--- begin PAGE EXTRACT ---
Google’s New Maps Filters

Google is automatically applying filters to Google Maps searches. In this video excerpt from our Office Hours session, we cover what this change means to you and your clients …

Google Maps Tip Transcript

ERIC SHANFELT: Hey guys, welcome to this week’s Office Hours here for Local Marketing Institute VIPs. Some cool stuff going on this week, we’re going to talk about. We want to talk a little bit here about new Google’s automated search filters. If you have any questions, feel free to put them into the question box here in the live webinar. If you’re watching this archived, just go ahead and put them in the comment’s area. Let’s kick this off and talk a little bit about something with Google’s automated Google Maps search filters.

If you don’t know about this, let’s just do a generic search on Google Maps. I did a search for attorneys in Denver, Colorado and if you look at the local business results, it’s going to obviously serve up the normal three pack. Let’s say someone types and says, “Hey, show me the best attorneys in Denver, Colorado.” It’s interesting, this is where those reviews are going to become important. The four and five stars because best automatically applies the filter, so when you type in best attorneys or something like that, it’s automatically going to say, “Only show the results if they have a 4.0 rating or higher,” so back over here you can see this showed Fairfield and Woods with no reviews, but we said best, it’s only going to show four star reviews and higher.

Let’s say another Google Maps filter. Let’s say you had an emergency and you wanted to find a plumber that was open right now, so Denver plumbers are that open right now. What that does is it automatically applies this filter to say for the open now. It’s just another way that Google’s interpreting what people type in their search and automatically filtering out results. You could also say, “What about Denver plumbers that are open 24-7?” It would apply the filter open 24 hours automatically without anybody having to actually select the filter, it just does it.

There are a couple of other filters that are built in here. In restaurants, we have cuisine. We have price point and hours as well, so let’s say we were to do fancy restaurants. Google’s interpreting that as meaning probably pretty expensive, so just by typing in fancy restaurants, Google’s automatically applied the Google Maps filter of three to four dollars, which by the way, the dollar signs actually have no real dollar range attached to them. It’s just, if you think you’re a cheap place, a sort of cheap place, a relatively expensive place, or a really expensive place. It’s completely subjective.
--- end PAGE EXTRACT ---
--- begin DATASET EXTRACT ---
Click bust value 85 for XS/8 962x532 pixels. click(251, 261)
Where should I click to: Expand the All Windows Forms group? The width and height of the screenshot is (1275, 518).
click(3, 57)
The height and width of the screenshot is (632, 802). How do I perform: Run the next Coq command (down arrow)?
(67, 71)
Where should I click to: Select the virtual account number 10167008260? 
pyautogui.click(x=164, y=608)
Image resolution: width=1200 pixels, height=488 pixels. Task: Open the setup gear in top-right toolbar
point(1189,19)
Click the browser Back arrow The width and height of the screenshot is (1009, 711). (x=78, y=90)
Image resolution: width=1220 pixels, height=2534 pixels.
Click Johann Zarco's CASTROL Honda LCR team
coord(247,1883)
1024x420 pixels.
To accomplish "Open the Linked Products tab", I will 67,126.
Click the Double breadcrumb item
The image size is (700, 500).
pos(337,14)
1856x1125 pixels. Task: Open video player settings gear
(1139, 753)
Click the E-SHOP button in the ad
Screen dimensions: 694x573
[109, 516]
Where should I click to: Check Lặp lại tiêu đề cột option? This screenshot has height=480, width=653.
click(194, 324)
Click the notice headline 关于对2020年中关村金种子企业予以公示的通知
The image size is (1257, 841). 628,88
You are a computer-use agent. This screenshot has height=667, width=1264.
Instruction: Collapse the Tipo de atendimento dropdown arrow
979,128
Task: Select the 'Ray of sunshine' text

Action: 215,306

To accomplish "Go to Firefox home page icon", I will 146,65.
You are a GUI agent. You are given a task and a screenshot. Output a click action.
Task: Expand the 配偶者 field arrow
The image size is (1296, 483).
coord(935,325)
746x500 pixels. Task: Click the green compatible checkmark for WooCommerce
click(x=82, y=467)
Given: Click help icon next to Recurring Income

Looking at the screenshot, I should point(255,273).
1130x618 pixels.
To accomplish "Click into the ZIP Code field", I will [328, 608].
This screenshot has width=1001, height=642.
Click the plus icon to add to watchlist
--- end DATASET EXTRACT ---
» EXERCISE OBJECTIVE
Update the Google Maps filters transcript above, starting at "If you don’t" and ending at "reviews and higher.", so that every "attorneys" becomes "lawyers".

» EXERCISE SOLUTION
If you don’t know about this, let’s just do a generic search on Google Maps. I did a search for lawyers in Denver, Colorado and if you look at the local business results, it’s going to obviously serve up the normal three pack. Let’s say someone types and says, “Hey, show me the best lawyers in Denver, Colorado.” It’s interesting, this is where those reviews are going to become important. The four and five stars because best automatically applies the filter, so when you type in best lawyers or something like that, it’s automatically going to say, “Only show the results if they have a 4.0 rating or higher,” so back over here you can see this showed Fairfield and Woods with no reviews, but we said best, it’s only going to show four star reviews and higher.